>> Start
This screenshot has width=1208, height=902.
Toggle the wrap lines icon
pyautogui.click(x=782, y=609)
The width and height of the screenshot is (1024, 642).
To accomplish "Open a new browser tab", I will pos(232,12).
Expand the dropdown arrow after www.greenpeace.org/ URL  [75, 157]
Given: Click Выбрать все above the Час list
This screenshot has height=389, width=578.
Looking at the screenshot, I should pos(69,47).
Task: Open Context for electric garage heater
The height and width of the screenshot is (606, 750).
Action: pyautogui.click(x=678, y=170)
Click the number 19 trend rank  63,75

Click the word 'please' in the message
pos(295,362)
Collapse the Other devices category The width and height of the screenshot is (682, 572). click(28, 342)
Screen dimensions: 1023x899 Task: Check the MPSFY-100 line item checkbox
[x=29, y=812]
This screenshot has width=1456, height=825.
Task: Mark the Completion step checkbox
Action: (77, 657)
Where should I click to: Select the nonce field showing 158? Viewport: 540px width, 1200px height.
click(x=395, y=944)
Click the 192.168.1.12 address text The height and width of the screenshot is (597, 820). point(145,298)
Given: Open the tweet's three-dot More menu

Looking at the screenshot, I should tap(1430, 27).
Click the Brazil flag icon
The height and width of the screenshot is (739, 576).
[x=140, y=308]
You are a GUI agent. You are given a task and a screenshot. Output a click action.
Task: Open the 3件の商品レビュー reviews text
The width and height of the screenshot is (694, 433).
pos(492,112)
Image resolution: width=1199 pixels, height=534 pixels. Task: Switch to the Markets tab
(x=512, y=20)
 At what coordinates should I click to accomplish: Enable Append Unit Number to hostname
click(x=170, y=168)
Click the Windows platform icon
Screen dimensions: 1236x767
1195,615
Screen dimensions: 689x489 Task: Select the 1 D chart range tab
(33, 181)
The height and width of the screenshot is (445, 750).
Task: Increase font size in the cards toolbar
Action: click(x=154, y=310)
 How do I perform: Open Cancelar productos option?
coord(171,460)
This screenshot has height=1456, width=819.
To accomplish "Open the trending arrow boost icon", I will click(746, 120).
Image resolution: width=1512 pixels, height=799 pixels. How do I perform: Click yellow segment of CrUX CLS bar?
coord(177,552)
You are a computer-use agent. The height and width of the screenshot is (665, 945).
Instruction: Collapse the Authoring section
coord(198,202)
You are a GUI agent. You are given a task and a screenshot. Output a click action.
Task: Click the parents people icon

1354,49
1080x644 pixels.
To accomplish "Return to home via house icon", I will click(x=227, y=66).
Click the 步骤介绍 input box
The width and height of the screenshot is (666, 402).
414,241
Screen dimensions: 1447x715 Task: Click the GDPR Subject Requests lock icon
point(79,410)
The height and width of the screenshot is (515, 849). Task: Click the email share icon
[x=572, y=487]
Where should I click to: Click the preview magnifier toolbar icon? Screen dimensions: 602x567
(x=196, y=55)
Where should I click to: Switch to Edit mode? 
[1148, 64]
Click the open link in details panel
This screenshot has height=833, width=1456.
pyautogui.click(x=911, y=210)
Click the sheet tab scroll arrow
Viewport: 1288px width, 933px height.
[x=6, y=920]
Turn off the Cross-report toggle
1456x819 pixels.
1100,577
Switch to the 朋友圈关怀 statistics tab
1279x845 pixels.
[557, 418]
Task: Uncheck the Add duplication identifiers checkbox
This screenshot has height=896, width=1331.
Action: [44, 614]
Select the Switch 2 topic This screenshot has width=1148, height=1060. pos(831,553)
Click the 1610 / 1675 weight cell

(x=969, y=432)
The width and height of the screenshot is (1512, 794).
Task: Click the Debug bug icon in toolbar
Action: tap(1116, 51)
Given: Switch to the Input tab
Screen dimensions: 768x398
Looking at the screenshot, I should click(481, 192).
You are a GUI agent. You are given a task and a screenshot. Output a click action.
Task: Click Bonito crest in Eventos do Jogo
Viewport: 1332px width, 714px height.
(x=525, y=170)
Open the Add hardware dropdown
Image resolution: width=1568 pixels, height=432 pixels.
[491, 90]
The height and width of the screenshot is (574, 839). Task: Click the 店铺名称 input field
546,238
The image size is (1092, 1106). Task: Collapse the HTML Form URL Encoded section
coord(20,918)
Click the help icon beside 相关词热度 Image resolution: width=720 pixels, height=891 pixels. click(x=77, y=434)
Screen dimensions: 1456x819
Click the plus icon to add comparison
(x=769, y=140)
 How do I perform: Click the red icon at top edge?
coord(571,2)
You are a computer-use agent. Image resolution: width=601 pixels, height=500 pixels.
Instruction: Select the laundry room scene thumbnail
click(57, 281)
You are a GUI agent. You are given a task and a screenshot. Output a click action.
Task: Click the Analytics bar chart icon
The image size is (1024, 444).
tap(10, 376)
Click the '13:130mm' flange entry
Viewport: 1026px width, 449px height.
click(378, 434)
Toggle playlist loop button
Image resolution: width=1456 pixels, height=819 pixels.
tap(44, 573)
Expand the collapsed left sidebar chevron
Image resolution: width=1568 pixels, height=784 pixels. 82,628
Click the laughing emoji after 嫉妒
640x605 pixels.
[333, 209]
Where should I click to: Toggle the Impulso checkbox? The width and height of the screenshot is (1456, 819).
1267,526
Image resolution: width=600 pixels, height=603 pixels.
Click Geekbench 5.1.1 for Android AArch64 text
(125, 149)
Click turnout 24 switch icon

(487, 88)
>> End
> [Exercise brief]: Copy out all of the entries above word for word, reproducing every line without any change.

> [Reply to the task]:
This screenshot has width=1208, height=902.
Toggle the wrap lines icon
pyautogui.click(x=782, y=609)
The width and height of the screenshot is (1024, 642).
To accomplish "Open a new browser tab", I will pos(232,12).
Expand the dropdown arrow after www.greenpeace.org/ URL  [75, 157]
Given: Click Выбрать все above the Час list
This screenshot has height=389, width=578.
Looking at the screenshot, I should pos(69,47).
Task: Open Context for electric garage heater
The height and width of the screenshot is (606, 750).
Action: pyautogui.click(x=678, y=170)
Click the number 19 trend rank  63,75

Click the word 'please' in the message
pos(295,362)
Collapse the Other devices category The width and height of the screenshot is (682, 572). click(28, 342)
Screen dimensions: 1023x899 Task: Check the MPSFY-100 line item checkbox
[x=29, y=812]
This screenshot has width=1456, height=825.
Task: Mark the Completion step checkbox
Action: (77, 657)
Where should I click to: Select the nonce field showing 158? Viewport: 540px width, 1200px height.
click(x=395, y=944)
Click the 192.168.1.12 address text The height and width of the screenshot is (597, 820). point(145,298)
Given: Open the tweet's three-dot More menu

Looking at the screenshot, I should tap(1430, 27).
Click the Brazil flag icon
The height and width of the screenshot is (739, 576).
[x=140, y=308]
You are a GUI agent. You are given a task and a screenshot. Output a click action.
Task: Open the 3件の商品レビュー reviews text
The width and height of the screenshot is (694, 433).
pos(492,112)
Image resolution: width=1199 pixels, height=534 pixels. Task: Switch to the Markets tab
(x=512, y=20)
 At what coordinates should I click to accomplish: Enable Append Unit Number to hostname
click(x=170, y=168)
Click the Windows platform icon
Screen dimensions: 1236x767
1195,615
Screen dimensions: 689x489 Task: Select the 1 D chart range tab
(33, 181)
The height and width of the screenshot is (445, 750).
Task: Increase font size in the cards toolbar
Action: click(x=154, y=310)
 How do I perform: Open Cancelar productos option?
coord(171,460)
This screenshot has height=1456, width=819.
To accomplish "Open the trending arrow boost icon", I will click(746, 120).
Image resolution: width=1512 pixels, height=799 pixels. How do I perform: Click yellow segment of CrUX CLS bar?
coord(177,552)
You are a computer-use agent. The height and width of the screenshot is (665, 945).
Instruction: Collapse the Authoring section
coord(198,202)
You are a GUI agent. You are given a task and a screenshot. Output a click action.
Task: Click the parents people icon

1354,49
1080x644 pixels.
To accomplish "Return to home via house icon", I will click(x=227, y=66).
Click the 步骤介绍 input box
The width and height of the screenshot is (666, 402).
414,241
Screen dimensions: 1447x715 Task: Click the GDPR Subject Requests lock icon
point(79,410)
The height and width of the screenshot is (515, 849). Task: Click the email share icon
[x=572, y=487]
Where should I click to: Click the preview magnifier toolbar icon? Screen dimensions: 602x567
(x=196, y=55)
Where should I click to: Switch to Edit mode? 
[1148, 64]
Click the open link in details panel
This screenshot has height=833, width=1456.
pyautogui.click(x=911, y=210)
Click the sheet tab scroll arrow
Viewport: 1288px width, 933px height.
[x=6, y=920]
Turn off the Cross-report toggle
1456x819 pixels.
1100,577
Switch to the 朋友圈关怀 statistics tab
1279x845 pixels.
[557, 418]
Task: Uncheck the Add duplication identifiers checkbox
This screenshot has height=896, width=1331.
Action: [44, 614]
Select the Switch 2 topic This screenshot has width=1148, height=1060. pos(831,553)
Click the 1610 / 1675 weight cell

(x=969, y=432)
The width and height of the screenshot is (1512, 794).
Task: Click the Debug bug icon in toolbar
Action: tap(1116, 51)
Given: Switch to the Input tab
Screen dimensions: 768x398
Looking at the screenshot, I should click(481, 192).
You are a GUI agent. You are given a task and a screenshot. Output a click action.
Task: Click Bonito crest in Eventos do Jogo
Viewport: 1332px width, 714px height.
(x=525, y=170)
Open the Add hardware dropdown
Image resolution: width=1568 pixels, height=432 pixels.
[491, 90]
The height and width of the screenshot is (574, 839). Task: Click the 店铺名称 input field
546,238
The image size is (1092, 1106). Task: Collapse the HTML Form URL Encoded section
coord(20,918)
Click the help icon beside 相关词热度 Image resolution: width=720 pixels, height=891 pixels. click(x=77, y=434)
Screen dimensions: 1456x819
Click the plus icon to add comparison
(x=769, y=140)
 How do I perform: Click the red icon at top edge?
coord(571,2)
You are a computer-use agent. Image resolution: width=601 pixels, height=500 pixels.
Instruction: Select the laundry room scene thumbnail
click(57, 281)
You are a GUI agent. You are given a task and a screenshot. Output a click action.
Task: Click the Analytics bar chart icon
The image size is (1024, 444).
tap(10, 376)
Click the '13:130mm' flange entry
Viewport: 1026px width, 449px height.
click(378, 434)
Toggle playlist loop button
Image resolution: width=1456 pixels, height=819 pixels.
tap(44, 573)
Expand the collapsed left sidebar chevron
Image resolution: width=1568 pixels, height=784 pixels. 82,628
Click the laughing emoji after 嫉妒
640x605 pixels.
[333, 209]
Where should I click to: Toggle the Impulso checkbox? The width and height of the screenshot is (1456, 819).
1267,526
Image resolution: width=600 pixels, height=603 pixels.
Click Geekbench 5.1.1 for Android AArch64 text
(125, 149)
Click turnout 24 switch icon

(487, 88)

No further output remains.